The third trend is marked by the widening divide between the rhetoric and reality of Armenian national power. Despite the inflated confidence in Armenia’s still impressive military power, Armenia’s position as the dominant military power in the region is clearly temporary. The medium-term outlook for Armenian power is not promising, with its military might already in decline, outpaced by Azerbaijan’s upward trajectory. Yet even more troubling for Armenia is its failure to develop national power, with serious deficiencies in five key sectors: demographics, resources, science & technology, globalization & economics, and governance.

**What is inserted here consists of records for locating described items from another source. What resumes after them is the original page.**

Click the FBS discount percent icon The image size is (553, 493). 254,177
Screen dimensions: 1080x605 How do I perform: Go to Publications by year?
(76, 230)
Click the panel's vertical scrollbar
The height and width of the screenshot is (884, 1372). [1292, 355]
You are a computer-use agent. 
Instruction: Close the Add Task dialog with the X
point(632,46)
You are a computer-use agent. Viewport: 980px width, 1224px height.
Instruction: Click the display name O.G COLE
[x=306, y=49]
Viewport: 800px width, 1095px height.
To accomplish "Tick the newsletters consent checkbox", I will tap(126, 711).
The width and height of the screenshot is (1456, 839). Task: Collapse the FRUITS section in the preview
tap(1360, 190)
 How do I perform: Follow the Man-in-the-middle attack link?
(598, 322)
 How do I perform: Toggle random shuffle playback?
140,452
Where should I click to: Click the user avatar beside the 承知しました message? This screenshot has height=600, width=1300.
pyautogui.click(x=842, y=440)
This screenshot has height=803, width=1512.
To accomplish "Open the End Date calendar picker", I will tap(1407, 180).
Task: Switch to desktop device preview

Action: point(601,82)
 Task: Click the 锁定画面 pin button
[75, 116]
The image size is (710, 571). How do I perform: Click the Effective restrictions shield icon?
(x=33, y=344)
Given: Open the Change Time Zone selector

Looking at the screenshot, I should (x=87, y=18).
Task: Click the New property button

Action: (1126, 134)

Thus, this paper further argues that, in light of the new threats challenging security and stability in Armenia, there is an urgent necessity for a “repositioning” of Armenian security and foreign policy.

Richard Giragosian
Toward a New Concept of Armenian National Security

In the wake of a seismic shift in international security since September 11, 2001, there has been little study or evaluation of the concept of Armenian national security. The aftermath of the events of 9/11 and the ensuing U.S.-led global war on terror, however, have revealed a need for a comprehensive reexamination of Armenia’s concept of national security. And as the traditional geopolitical landscape of the South Caucasus has weathered a series of significant changes, Armenia’s traditional concept of national security has failed to keep pace with the emergence of new threats and challenges. More specifically, although Armenia faces less of a threat from direct military aggression or invasion, the new post-9/11 realities of the region have fostered a new strategic environment, endowed with significant challenge but also substantial opportunity for Armenia. This paper will attempt to sketch this new post-9/11 strategic environment and will seek to address the specific issues and influences of importance to Armenia, including the need for a new definition of the economics of national security. Although this paper originates from a rather critical starting point, the purpose is to present a creative reevaluation of the concept of Armenian national security. The goal is to enhance capacity-building with a focus on the fundamental components of national security, including defense, foreign policy, and the economics of security, in order to minimize risk and maximize opportunity for the Republic of Armenia.